***** Фрагмент текста
9-й блок цикла _К возможности нового нарратива_: фрагмент _игровая комбинаторика в приуготовлении Контрмодерна_).
Во-вторых, в действительности, всеразличие составляет постмодернистской инструментарий неотъемлемо от всесмешения, образуя вместе с ним обоюдоострую стратегию, известную как деконструкция.
Суть этой стратегии в том, чтобы учинять мировоззренческую приватизацию, при которой малые группы становились бы сами себе "собственной мерой", испытывая фобию перед всеохватывающими и всеобязательными нарративами (см.
8-й блок: _"программные" заявки постмодернизма_). Что же до "конструктивной" составляющей, итоги такой приватизации аналогичны тем итогам, которые имеют место в случае политико-экономической диверсии учинённой под этим же названием. Как, в случае с народной собственностью, распределение происходит по принципу "кто успел, тот и съел", так же и здесь, универсальные представления о мире и человеке, обществе и истории попадают в ведение "независимых" экспертов и записных культуртрегеров.
**********
***** Извлечённые данные
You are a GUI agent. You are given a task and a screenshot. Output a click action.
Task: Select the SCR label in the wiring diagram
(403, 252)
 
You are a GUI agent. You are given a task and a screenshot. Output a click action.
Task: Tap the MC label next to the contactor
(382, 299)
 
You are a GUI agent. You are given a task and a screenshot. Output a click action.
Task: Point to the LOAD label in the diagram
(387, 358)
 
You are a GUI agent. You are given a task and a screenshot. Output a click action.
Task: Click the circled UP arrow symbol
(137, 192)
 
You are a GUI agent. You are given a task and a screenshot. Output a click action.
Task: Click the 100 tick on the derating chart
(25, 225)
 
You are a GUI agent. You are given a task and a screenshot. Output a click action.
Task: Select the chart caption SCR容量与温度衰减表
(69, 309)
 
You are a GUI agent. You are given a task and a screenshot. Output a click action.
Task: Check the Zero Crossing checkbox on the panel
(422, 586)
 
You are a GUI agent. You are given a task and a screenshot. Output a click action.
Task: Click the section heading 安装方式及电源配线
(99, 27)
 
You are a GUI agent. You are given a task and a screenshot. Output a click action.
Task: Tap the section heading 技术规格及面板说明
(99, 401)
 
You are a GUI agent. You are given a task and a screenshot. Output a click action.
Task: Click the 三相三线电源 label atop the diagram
**********
Список заданий:
[A] Перепишите слово в слово кусок фрагмента о постмодернизме, который начинается со слов "Суть этой стратегии" и заканчивается словами "и записных культуртрегеров.".
[B] Ответьте по фрагменту о постмодернизме на три вопроса:
(i) Как называется стратегия, которую всеразличие образует вместе со всесмешением?
(ii) Перед какими нарративами малые группы испытывают фобию?
(iii) К кому попадают в ведение универсальные представления о мире и человеке, обществе и истории?

Ответы:
[A]
Суть этой стратегии в том, чтобы учинять мировоззренческую приватизацию, при которой малые группы становились бы сами себе "собственной мерой", испытывая фобию перед всеохватывающими и всеобязательными нарративами (см.
8-й блок: _"программные" заявки постмодернизма_). Что же до "конструктивной" составляющей, итоги такой приватизации аналогичны тем итогам, которые имеют место в случае политико-экономической диверсии учинённой под этим же названием. Как, в случае с народной собственностью, распределение происходит по принципу "кто успел, тот и съел", так же и здесь, универсальные представления о мире и человеке, обществе и истории попадают в ведение "независимых" экспертов и записных культуртрегеров.

[B]
(i) Деконструкция.
(ii) Перед всеохватывающими и всеобязательными.
(iii) К "независимым" экспертам и записным культуртрегерам.